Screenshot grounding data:
══════════
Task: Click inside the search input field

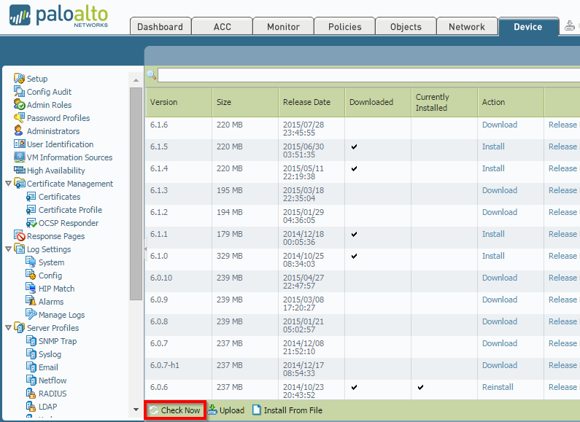Action: [x=365, y=75]
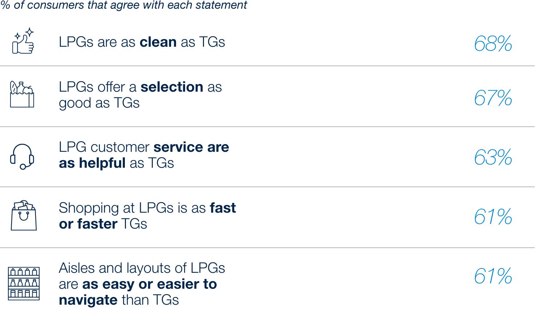Select the 67% figure

pos(493,98)
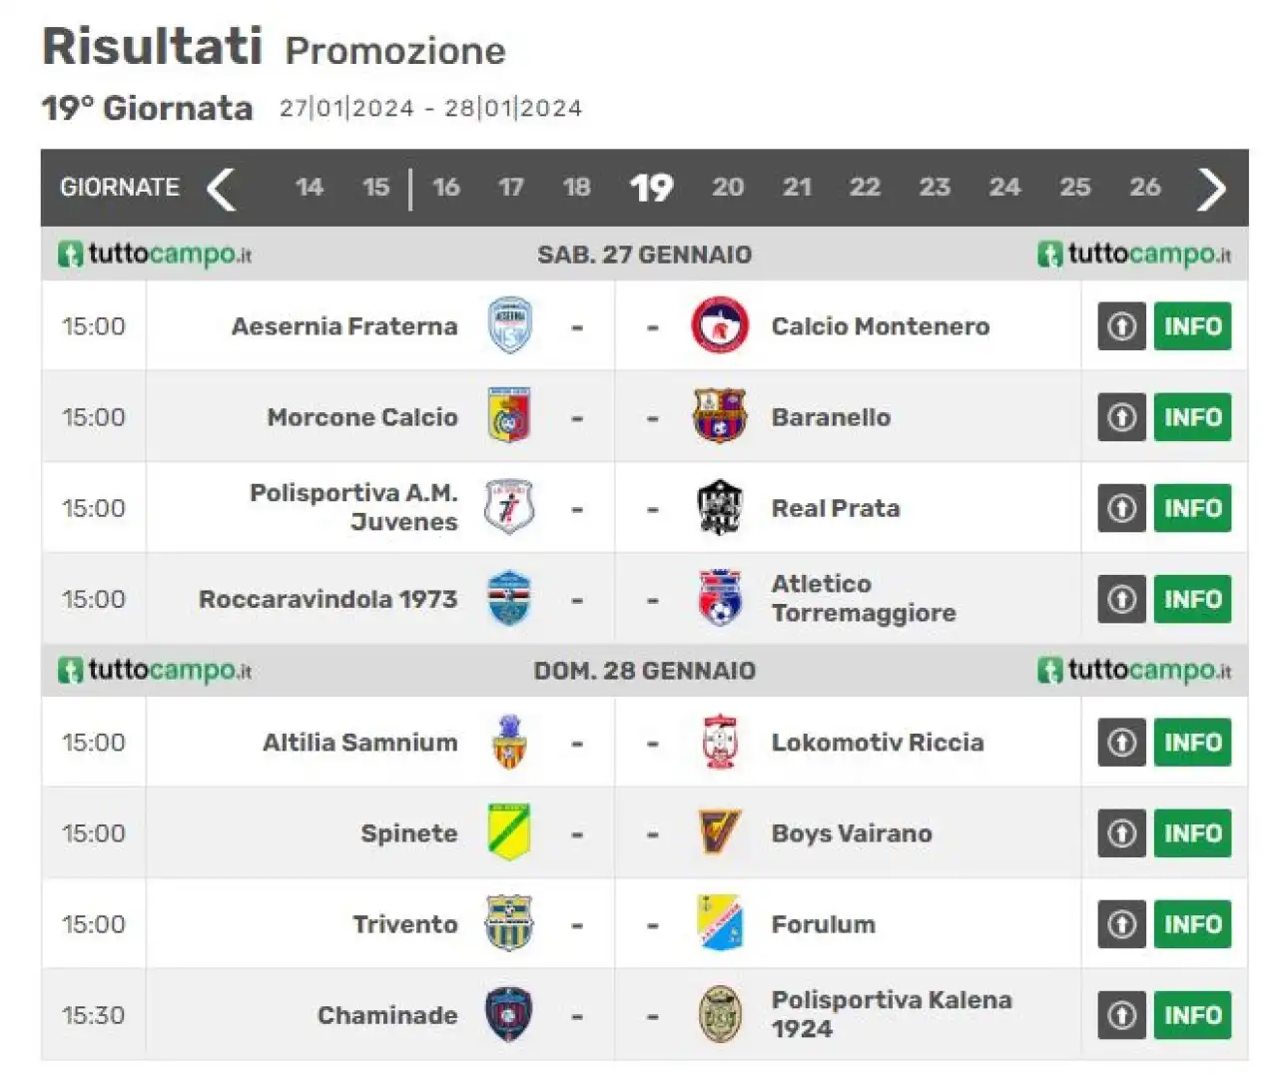Open the Boys Vairano team logo

(720, 832)
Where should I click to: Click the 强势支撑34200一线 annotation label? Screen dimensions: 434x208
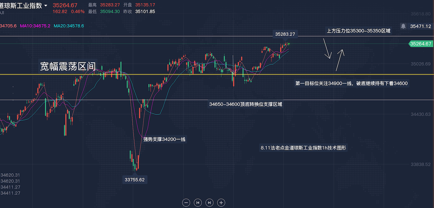[x=164, y=139]
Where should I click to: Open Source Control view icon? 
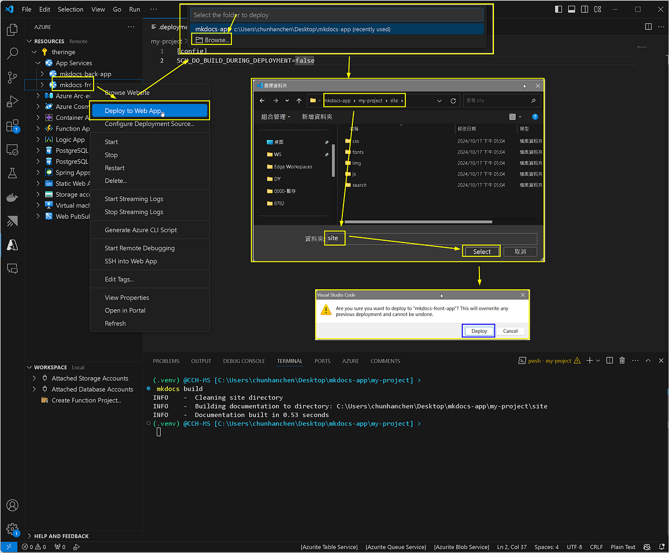coord(12,77)
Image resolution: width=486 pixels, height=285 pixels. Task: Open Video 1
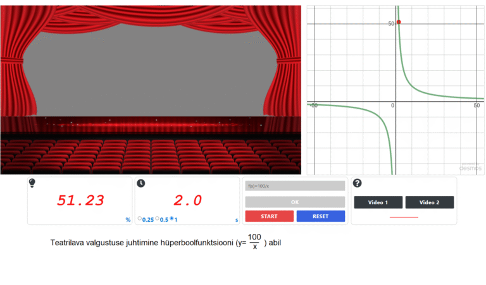378,202
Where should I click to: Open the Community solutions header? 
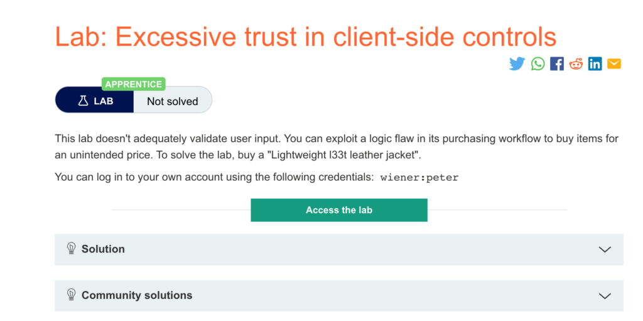[338, 295]
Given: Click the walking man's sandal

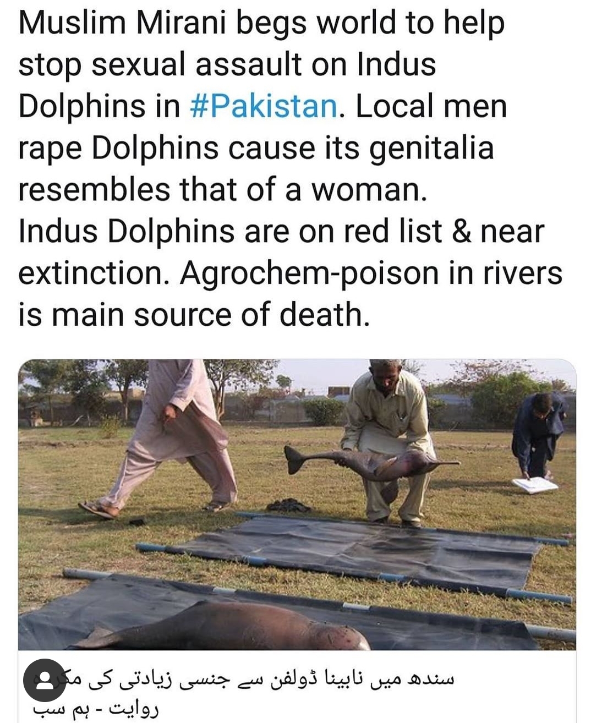Looking at the screenshot, I should [x=97, y=510].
══════════
Assignment: Pictures must be left out of the answer, which should be exactly the lines from the one holding "Image resolution: width=486" through the last line of the entries above, both included; please add nothing.

Output of the exercise:
Image resolution: width=486 pixels, height=285 pixels. Task: Open Video 1
378,202
Where should I click to: Open the Community solutions header? 
[338, 295]
Given: Click the walking man's sandal

Looking at the screenshot, I should [x=97, y=510].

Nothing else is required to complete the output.